If not for the anachronistic synth after the choruses, “Sweet Dew Lee,” the first track on the album, sounds like you’d hear it in a lounge in the early 70’s . The characters are familiar: a lover unrequitedly pining for the dream girl who got away. “I once held you in a bold caress / But now my nose is pressed against the glass.” Though the narrator is remorseful and carrying a lot of pain, the song sounds very light-hearted and catchy. The song is a portrait of a man who is ankles deep in the past, unable to move on: “I didn’t think, after twenty years, I’d be right back in the self-same places.”
“We Were Beautiful” starts with a somewhat sinister Eurotrash drumbeat worthy of a place on The Matrix soundtrack, but it doesn’t stay there. An unexpected warbling pedal steel line comes in halfway through the first verse, counterbalancing the choppy and metallic drums. The chorus lifts victoriously into warm brass, and the bridge is another departure, when staccato plucked strings provide a break from the drum track. It’s probably the most dynamic track on the album. The song is mostly in past tense, looking back and wondering where things went wrong, but there is a tonal change that suggests a future full of positive possibilities on the final line of the bridge: “You are not too old to change / Happy only comes after the pain.”
For those of us, however, that occasionally feel hopelessly stuck in our circumstances, “Fickle Season” is a encouraging slow jam that serves as a reminder that all natural elements are subject to movement, change, and the passage of time. Humans are no exception. The wind, snow, birds, and rivers are all used as metaphorical examples of how people must adapt. Sarah Martin sings, “Carry purpose on your shoulder,” amidst playful xylophone and flutes lines. In a declaration of self-reliant belonging, she says “Home is anywhere you find me.” This is one for your stress-relief playlist.
“The Girl Doesn’t Get It” is a critique of cultural gullibility and modern capitalism. “Are you living, or waiting for the times to get better?” Murdoch asks the listener. Beauty standards, the superiority of youth, the myth of a one true love, “profits over people,” two-faced public figures, and children raised on the internet are all called into question here. A lot of criticism adeptly locates issues and points to what’s wrong, but lacks solutions to these human problems. Luckily, in this song, Murdoch does have a suggestion as to how one might release oneself from the worries and darkness of daily life thusly: “You should dance ’til your heart is joyful.” Doing so along to this song would be easy with its consistent, high-energy drumbeat, bubbly keyboards, and “ba-da-da” background vocals towards the end.
You know that time when you and your older cousin sneaked out of the family reunion at night to smoke a joint on the roof, and he blew your mind with heady philosophy your 15-year-old brain could hardly handle?

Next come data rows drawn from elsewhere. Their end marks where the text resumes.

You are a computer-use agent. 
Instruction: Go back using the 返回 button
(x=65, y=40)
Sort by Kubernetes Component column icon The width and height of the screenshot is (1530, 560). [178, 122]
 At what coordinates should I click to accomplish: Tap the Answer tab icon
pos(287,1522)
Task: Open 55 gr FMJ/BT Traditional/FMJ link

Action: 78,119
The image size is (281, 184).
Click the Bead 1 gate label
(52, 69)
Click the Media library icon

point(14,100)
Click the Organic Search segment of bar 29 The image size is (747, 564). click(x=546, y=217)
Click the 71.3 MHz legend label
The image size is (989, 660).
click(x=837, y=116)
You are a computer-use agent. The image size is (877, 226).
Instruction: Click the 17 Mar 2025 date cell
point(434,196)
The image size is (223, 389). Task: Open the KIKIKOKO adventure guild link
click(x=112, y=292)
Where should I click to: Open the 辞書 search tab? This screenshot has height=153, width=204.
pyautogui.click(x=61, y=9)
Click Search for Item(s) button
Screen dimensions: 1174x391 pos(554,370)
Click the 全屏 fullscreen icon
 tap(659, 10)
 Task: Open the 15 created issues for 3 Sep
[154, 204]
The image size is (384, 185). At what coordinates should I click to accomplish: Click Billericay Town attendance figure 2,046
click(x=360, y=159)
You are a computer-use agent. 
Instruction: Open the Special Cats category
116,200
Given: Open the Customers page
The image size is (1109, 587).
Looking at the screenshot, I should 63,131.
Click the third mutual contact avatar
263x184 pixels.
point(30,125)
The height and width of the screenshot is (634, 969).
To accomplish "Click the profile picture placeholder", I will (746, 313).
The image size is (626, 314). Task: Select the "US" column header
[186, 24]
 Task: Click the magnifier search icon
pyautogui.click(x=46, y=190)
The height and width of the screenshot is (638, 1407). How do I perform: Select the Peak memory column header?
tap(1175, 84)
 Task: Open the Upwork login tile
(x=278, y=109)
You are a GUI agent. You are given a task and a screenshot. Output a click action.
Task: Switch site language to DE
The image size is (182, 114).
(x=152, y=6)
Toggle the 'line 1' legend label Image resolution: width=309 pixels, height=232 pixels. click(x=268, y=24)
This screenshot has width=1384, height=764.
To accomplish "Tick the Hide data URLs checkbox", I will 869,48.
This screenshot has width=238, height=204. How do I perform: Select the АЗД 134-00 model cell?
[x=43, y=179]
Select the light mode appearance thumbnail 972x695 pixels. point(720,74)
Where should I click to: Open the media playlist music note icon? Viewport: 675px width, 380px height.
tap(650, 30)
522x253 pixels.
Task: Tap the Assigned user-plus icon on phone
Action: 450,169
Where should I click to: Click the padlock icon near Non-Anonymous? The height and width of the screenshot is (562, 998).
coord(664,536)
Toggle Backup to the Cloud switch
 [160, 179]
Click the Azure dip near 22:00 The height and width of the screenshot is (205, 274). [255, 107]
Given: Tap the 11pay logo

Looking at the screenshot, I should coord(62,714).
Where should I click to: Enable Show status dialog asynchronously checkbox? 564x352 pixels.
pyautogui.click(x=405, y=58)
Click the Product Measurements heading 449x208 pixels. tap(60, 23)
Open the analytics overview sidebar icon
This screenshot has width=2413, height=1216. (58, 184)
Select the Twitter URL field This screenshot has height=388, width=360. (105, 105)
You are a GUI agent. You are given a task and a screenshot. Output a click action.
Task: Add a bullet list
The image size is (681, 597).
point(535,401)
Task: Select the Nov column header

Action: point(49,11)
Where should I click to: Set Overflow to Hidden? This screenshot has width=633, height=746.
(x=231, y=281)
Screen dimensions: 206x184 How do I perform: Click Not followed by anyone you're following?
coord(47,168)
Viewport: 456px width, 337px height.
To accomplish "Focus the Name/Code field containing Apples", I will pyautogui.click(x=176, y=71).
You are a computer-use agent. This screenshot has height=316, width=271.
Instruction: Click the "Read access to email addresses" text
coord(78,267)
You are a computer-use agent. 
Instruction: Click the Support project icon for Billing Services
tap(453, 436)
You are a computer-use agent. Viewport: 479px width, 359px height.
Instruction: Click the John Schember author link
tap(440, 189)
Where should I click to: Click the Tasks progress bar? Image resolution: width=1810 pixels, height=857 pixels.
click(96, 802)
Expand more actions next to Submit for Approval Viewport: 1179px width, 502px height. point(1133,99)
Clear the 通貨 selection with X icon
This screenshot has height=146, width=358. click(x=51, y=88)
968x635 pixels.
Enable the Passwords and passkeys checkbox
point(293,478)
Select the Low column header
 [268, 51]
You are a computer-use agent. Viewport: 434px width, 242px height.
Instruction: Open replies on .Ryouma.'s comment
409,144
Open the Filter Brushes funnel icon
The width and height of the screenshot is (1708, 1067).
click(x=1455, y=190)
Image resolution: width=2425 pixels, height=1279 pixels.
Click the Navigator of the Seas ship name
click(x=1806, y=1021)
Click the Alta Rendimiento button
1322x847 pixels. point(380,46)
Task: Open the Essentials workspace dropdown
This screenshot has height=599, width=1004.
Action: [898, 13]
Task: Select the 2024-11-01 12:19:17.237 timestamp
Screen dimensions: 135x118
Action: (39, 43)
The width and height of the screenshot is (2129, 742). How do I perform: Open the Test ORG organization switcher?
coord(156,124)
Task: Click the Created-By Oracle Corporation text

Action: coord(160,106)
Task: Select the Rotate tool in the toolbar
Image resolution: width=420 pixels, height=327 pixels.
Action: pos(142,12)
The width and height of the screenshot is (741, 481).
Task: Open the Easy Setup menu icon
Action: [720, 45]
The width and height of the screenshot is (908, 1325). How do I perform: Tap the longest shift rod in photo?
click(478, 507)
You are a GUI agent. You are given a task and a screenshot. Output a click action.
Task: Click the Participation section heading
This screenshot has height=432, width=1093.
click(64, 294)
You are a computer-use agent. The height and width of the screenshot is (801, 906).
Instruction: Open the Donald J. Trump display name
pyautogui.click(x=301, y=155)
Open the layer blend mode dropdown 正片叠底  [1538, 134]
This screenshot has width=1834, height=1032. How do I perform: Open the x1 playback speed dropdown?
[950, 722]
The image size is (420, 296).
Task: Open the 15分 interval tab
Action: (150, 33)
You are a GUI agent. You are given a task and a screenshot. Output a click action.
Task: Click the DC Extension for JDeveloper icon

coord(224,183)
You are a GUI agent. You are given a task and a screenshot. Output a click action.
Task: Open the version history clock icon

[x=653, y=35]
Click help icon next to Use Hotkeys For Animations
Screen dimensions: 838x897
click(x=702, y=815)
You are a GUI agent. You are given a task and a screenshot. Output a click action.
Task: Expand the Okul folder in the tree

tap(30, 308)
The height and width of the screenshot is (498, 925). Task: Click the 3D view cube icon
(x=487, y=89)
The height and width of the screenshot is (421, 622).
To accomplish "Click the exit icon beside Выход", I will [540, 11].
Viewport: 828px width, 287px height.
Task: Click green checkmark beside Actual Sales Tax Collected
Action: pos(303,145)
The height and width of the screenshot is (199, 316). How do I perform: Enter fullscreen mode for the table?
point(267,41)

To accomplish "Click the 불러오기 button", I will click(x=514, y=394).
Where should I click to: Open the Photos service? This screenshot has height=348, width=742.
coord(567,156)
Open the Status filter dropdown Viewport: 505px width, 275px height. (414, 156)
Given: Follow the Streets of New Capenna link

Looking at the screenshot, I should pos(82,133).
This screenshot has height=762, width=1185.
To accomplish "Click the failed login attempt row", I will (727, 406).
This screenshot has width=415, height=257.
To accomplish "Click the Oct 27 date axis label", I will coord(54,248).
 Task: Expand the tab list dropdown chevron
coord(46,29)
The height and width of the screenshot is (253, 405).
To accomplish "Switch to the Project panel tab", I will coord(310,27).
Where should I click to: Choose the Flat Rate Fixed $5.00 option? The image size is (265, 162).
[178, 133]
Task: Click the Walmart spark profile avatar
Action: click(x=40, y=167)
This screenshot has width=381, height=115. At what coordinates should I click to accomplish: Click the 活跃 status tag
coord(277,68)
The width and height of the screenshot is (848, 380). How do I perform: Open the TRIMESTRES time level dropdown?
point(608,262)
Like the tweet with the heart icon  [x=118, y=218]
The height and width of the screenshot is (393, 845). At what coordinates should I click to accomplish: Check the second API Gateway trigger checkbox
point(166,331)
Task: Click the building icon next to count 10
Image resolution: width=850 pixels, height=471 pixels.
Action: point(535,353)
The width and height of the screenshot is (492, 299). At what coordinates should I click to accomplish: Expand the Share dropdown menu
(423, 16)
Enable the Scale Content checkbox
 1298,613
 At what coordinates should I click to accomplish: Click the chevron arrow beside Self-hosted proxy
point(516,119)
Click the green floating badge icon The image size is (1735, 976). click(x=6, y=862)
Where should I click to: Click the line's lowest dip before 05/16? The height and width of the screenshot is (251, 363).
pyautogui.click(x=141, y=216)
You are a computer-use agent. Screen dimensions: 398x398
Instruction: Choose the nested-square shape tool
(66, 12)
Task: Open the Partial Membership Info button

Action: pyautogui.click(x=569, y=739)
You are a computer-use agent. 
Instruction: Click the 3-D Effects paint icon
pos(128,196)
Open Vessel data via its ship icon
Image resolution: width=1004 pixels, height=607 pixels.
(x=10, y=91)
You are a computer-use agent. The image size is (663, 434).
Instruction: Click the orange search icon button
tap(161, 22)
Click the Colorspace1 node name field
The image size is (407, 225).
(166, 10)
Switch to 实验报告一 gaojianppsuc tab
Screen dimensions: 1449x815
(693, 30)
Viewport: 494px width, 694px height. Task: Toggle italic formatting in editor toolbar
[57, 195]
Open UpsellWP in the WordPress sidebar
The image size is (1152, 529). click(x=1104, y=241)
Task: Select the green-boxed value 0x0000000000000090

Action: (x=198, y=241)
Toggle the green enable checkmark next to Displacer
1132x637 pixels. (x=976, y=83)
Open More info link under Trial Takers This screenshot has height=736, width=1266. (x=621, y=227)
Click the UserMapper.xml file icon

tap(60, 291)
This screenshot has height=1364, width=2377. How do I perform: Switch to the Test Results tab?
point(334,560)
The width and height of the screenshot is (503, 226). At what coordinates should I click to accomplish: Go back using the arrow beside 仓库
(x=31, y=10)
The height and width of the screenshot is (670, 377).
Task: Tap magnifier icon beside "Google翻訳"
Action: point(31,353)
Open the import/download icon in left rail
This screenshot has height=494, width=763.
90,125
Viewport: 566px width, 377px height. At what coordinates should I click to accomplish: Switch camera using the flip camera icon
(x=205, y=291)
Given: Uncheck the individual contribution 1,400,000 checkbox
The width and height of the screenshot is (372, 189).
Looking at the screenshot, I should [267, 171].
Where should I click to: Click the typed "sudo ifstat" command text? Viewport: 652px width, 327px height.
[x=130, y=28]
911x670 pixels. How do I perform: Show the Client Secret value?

It would have been fitting if you had been listening to “Everything Is Now,” the final track of this EP. The organ, clapping, group vocal, and the repetitive lyric- “everything is now, everything is different now”- makes the song sound like something you’d hear at church or a peaceful protest. The middle of the song is a four-minute jam without vocals, which serves a nice purpose at the end of the record by allowing listeners a little empty space to reflect on what they’ve listened to- a record that contains anger and discontent, but ultimately expresses a belief in a better future.
How To Solve Our Human Problems Pt. 1 might not bring about world peace, but Belle and Sebastian have succeeded in providing insights and truths that, if taken to heart, might make the world better, one listener at a time. They make it sound fun.